(Dataset entries)
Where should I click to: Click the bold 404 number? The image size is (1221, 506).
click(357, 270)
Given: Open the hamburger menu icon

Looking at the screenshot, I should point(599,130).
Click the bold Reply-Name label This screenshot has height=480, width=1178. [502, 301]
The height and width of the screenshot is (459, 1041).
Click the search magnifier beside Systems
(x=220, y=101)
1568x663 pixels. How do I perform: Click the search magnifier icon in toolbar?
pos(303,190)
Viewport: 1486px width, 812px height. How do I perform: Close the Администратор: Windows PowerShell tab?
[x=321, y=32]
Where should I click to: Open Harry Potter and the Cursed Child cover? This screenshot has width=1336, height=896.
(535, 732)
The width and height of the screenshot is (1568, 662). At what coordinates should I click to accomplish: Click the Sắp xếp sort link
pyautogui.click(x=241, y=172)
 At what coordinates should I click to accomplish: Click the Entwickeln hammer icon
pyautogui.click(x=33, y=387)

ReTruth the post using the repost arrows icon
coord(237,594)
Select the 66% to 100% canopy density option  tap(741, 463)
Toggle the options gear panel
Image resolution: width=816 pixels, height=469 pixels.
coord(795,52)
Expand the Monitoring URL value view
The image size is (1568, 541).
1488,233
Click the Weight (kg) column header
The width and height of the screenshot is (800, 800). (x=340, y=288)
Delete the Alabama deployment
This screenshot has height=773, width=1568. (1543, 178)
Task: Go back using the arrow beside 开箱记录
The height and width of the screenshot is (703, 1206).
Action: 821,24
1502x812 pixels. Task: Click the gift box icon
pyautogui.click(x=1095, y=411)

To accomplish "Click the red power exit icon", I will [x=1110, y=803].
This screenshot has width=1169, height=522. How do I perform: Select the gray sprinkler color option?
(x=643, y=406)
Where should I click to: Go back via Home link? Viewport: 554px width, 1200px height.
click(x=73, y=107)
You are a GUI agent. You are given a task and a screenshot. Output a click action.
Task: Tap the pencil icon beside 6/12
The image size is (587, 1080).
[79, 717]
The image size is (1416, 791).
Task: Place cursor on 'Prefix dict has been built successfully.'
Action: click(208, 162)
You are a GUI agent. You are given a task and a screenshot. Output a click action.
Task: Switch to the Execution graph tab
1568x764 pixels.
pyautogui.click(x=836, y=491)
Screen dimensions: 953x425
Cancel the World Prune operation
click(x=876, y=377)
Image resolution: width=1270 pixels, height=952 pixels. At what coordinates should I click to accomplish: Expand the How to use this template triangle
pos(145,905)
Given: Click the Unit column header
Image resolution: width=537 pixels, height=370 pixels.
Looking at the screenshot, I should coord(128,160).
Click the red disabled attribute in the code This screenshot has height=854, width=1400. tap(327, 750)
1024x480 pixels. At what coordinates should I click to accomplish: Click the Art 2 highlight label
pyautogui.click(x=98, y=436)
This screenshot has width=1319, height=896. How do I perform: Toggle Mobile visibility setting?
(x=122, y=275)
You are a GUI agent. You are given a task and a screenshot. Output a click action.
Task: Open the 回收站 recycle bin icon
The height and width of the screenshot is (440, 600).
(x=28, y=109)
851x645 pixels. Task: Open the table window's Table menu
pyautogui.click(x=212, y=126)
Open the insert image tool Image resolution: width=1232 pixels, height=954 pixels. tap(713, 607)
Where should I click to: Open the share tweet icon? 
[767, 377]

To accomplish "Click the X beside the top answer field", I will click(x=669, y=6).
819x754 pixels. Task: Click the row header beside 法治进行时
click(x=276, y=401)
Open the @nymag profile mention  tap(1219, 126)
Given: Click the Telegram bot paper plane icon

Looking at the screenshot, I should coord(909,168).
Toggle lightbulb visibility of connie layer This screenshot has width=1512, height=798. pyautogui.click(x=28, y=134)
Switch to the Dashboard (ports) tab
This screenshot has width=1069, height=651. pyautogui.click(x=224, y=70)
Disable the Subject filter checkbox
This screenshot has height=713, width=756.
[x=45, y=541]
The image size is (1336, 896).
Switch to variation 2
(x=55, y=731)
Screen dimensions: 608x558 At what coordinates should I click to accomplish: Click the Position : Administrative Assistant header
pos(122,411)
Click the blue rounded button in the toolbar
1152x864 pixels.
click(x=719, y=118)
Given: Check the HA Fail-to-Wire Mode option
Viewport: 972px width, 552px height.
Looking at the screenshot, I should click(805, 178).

→ Your task
Copy out each line of the data that includes the string "will".

→ Task solution
To accomplish "Click the red power exit icon", I will [x=1110, y=803].
To accomplish "Click the X beside the top answer field", I will click(x=669, y=6).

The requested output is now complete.